My Sartorial Darling
You were very kind to me all those years ago and sent me a package. I of course was thrilled. We hadn’t yet met but I knew it to be more than just a token of your love.
I remember it arriving. I had to wait several days before I could attend the post office to collect it. The collection card sat like a siren on my desk, calling me. I could not yet answer. I had to wait. Have I mentioned I don’t like waiting? This from the guy who has waited 15 years for you to find me again.
Now the package had a number of mementos contained within. You sent me an Eric Cartman shot glass mentioned in an earlier letter. You sent me some Altoids, to feed my ever growing addiction and you sent me a jacket. I have touched on it briefly before, but that jacket tormented me so. I’ll say it again, cringing as I do, it just didn’t fit.

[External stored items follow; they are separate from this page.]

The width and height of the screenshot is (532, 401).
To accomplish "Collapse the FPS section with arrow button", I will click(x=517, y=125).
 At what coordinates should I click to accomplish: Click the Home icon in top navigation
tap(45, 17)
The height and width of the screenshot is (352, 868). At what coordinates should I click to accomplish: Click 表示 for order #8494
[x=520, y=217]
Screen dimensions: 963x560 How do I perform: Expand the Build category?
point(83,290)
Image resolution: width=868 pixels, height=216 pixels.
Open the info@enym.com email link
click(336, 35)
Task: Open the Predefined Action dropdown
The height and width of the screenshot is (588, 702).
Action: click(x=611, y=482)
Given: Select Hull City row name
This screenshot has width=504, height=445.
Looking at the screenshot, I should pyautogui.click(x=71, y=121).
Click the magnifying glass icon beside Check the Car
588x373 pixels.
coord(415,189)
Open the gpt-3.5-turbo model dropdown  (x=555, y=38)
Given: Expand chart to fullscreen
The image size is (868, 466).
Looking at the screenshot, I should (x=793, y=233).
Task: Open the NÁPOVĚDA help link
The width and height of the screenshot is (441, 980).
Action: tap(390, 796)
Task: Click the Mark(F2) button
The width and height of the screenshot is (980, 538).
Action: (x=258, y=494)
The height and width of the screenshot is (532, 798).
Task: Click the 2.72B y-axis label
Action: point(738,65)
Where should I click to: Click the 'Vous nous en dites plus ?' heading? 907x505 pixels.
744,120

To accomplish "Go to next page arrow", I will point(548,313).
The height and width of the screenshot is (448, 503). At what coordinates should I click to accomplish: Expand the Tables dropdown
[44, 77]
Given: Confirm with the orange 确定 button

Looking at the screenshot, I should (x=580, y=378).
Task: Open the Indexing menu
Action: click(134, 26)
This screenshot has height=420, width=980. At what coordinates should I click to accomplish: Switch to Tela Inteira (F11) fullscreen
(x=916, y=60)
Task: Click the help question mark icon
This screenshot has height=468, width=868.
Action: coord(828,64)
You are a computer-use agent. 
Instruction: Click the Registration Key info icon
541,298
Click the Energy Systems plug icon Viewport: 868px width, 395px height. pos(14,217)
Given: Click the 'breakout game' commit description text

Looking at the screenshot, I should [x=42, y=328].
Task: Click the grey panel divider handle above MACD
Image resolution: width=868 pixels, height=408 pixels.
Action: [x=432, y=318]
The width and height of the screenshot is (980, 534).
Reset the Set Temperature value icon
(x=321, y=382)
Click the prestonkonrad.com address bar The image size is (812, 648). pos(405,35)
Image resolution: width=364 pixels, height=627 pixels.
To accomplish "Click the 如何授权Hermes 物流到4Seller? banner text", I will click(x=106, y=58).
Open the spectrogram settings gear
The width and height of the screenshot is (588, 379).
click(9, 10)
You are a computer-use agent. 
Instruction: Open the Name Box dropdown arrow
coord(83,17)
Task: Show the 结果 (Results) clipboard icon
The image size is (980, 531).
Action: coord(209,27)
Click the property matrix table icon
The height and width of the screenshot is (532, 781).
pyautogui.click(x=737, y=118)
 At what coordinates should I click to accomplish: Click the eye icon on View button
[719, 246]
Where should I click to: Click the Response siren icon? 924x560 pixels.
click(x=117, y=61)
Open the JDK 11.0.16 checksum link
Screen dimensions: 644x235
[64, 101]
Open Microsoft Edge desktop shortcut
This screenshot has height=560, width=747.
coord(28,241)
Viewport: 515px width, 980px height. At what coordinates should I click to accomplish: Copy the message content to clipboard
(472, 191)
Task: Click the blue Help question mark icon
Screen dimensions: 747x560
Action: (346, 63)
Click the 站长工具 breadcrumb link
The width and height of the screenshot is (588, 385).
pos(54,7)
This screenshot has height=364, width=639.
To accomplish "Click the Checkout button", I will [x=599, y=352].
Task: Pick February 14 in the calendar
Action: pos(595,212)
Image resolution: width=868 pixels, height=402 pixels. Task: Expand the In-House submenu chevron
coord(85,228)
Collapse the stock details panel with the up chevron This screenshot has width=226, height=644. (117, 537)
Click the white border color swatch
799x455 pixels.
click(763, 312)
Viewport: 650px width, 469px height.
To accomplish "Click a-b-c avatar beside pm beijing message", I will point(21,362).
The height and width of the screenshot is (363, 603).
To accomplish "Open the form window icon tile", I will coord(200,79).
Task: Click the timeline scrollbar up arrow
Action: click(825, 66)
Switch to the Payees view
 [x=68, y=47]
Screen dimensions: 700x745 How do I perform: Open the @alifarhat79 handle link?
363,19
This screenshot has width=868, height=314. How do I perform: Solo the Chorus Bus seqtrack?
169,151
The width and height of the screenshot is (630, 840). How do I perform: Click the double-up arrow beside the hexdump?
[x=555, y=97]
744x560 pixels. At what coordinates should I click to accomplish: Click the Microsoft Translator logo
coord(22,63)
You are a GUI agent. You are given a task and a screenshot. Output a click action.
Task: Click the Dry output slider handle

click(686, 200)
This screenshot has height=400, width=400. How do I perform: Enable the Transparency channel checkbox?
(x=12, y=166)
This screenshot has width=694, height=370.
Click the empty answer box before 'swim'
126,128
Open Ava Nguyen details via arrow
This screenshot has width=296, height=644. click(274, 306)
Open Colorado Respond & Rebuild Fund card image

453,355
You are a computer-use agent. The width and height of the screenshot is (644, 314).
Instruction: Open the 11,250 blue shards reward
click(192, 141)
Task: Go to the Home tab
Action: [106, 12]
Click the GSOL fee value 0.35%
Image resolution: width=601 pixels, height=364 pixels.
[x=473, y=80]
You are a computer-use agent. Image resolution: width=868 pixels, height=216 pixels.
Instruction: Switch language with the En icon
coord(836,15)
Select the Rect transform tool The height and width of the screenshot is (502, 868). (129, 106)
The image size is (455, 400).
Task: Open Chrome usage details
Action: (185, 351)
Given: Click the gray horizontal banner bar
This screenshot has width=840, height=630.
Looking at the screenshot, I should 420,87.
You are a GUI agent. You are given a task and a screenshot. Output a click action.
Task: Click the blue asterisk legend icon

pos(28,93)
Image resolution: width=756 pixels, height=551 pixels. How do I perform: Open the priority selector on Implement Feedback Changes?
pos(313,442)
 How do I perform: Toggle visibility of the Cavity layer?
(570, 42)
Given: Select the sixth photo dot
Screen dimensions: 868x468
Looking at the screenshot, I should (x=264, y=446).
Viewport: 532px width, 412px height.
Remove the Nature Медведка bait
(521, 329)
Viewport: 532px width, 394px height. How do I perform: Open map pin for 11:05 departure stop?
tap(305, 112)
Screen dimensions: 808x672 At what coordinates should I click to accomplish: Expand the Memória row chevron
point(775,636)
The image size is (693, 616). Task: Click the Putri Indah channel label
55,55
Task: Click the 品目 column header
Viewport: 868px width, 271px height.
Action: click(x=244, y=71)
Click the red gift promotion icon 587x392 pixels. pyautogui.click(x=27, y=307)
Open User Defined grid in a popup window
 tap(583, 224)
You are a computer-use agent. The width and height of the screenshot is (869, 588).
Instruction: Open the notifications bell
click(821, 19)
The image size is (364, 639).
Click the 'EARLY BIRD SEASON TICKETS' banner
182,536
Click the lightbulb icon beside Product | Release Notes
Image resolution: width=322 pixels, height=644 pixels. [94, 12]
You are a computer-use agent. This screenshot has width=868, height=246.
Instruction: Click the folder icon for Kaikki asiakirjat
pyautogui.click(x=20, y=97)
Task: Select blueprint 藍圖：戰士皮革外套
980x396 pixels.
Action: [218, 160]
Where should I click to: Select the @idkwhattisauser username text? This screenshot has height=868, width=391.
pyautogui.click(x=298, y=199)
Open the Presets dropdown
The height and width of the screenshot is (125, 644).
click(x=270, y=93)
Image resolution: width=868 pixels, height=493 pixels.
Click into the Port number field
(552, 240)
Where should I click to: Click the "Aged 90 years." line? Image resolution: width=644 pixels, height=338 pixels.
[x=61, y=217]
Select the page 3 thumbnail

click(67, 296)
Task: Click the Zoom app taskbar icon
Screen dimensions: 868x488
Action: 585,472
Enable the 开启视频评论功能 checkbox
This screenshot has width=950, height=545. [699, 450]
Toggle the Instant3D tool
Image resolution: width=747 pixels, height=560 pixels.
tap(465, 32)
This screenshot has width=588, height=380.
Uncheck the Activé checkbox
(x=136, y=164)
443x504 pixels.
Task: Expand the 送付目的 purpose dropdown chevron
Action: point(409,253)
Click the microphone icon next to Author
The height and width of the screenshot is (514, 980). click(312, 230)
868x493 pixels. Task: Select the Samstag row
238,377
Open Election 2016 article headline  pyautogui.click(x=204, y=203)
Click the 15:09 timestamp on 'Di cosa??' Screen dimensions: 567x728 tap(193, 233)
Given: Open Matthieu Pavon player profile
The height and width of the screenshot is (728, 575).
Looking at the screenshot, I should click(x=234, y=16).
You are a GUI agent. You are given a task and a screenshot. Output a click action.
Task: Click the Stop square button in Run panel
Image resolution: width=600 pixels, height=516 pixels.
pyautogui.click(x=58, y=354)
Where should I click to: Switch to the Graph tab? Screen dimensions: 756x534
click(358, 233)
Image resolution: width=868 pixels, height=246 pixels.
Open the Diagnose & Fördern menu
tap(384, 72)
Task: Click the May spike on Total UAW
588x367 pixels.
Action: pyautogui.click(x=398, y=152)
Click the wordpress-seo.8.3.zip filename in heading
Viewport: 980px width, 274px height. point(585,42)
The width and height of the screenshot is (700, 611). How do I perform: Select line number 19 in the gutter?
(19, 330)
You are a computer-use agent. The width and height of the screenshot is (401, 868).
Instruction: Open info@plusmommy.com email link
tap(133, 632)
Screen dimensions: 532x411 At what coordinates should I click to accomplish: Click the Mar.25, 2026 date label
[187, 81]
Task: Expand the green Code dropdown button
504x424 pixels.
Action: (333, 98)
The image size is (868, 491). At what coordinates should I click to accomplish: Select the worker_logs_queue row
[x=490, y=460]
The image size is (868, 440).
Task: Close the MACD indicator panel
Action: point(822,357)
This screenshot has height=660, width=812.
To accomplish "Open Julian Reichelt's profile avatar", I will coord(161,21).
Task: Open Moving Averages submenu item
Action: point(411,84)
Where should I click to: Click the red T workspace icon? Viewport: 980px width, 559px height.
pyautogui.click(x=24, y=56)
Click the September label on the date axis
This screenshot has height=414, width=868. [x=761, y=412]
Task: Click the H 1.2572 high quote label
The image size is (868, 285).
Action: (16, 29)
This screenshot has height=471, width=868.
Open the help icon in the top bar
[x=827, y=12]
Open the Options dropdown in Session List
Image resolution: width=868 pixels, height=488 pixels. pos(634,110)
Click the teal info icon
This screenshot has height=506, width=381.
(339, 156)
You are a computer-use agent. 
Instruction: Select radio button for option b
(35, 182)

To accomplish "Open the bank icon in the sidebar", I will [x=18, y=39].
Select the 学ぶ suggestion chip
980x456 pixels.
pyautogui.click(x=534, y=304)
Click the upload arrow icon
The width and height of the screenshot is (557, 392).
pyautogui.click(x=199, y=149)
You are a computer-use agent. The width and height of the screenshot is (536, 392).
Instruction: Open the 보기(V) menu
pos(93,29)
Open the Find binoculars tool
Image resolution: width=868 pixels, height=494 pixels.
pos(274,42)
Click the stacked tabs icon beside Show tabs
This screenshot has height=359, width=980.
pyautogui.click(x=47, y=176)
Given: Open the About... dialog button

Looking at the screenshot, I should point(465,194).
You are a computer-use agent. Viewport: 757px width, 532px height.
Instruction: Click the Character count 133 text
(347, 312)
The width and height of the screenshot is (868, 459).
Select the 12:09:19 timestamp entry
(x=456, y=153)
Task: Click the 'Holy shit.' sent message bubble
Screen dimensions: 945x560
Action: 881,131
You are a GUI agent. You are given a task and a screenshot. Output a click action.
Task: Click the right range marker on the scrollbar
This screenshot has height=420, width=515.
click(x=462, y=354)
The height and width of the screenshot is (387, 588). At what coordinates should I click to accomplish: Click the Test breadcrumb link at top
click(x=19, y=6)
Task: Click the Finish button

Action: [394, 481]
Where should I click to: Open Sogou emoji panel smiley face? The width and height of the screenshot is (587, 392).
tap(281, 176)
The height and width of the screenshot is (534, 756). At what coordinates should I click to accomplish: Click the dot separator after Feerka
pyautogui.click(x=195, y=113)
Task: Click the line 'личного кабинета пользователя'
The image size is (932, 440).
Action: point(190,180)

I know you already know this. That being said I feel it is deserving of amelioration. Your motives for sending it were pure. We had spoken at length about my wardrobe and how I wore a suit to work every day. You asked me about my casual attire, and I fear you found it much too conservative for your tastes. I told you I owned a tweed jacket, a blue single breasted sports coat and a blue double breasted blazer. You asked me about more casual jackets to which I sheepishly replied that in that category I owned nada.
You had your mission. A casual coat/jacket was required and you no doubt set out to right this grievous wrong. I envisage that you garnered my measurements through some subterfuge carefully woven into our daily conversation. You then set about finding me said garment. It arrived smothered in love. I tried it on and alas it was a snug fit. Sadly it was also not quite lengthy enough for my somewhat elongated frame. I was vexed.
I left it out on my bed and came back and tried it on again; this time taking the time to examine myself in the mirror. There was no way this was going to work. I put it on a hanger and placed it in my wardrobe. Over the next few days and weeks I tried it on repeatedly, sadly all to no avail. It was not going to fit any better regardless of my repeated attempts to model it.
I finally gave up and lied to you about its suitability. I felt terrible doing it, but I would have felt worse allowing you to think you had expended all your energies and your hard earned money on this endeavour.
I still don’t own a casual jacket, but I have forsworn the blue double breasted blazer. I looked too much like some tin pot Admiral who thought he was Lord of the High Seas. I think it is time I invested in more casual outerwear. You should come over and we’ll go shopping.
From Sir With Love
My Dear Fabricating Sir,
The only thing I remember about the jacket was the color – blue. Oh, that and I went without sustenance for a week in order to purchase it for you. Of course I am kidding, but it made me giggle. I do remember I was excited to send it to you.
I am certain I did not realize how tall or broad shouldered you were when I bought it for you. Plus I think there is a major difference between Australian and American sizes. Looking back the jacket would have been more suitable for a smaller, shorter man; that’s the risk I took in buying clothes for someone I had not yet seen in person.
I laughed at the image of you returning numerous times to try on the jacket in hopes that it had magically expanded in length and width to fit. I am sorry it was a source of exasperation for you.
I do recall asking you about the jacket when I was with you. You hated to confess your crimes of fashion to me. You didn’t want to hurt my feelings. That was sweet. I was devastated that it didn’t fit you though. I learned my lesson; hence the shirt that I sent you for Christmas fit you perfectly.
I believe you told me that you gave it to the Goodwill or someplace like that. I don’t think you knew the art of re-gifting back then.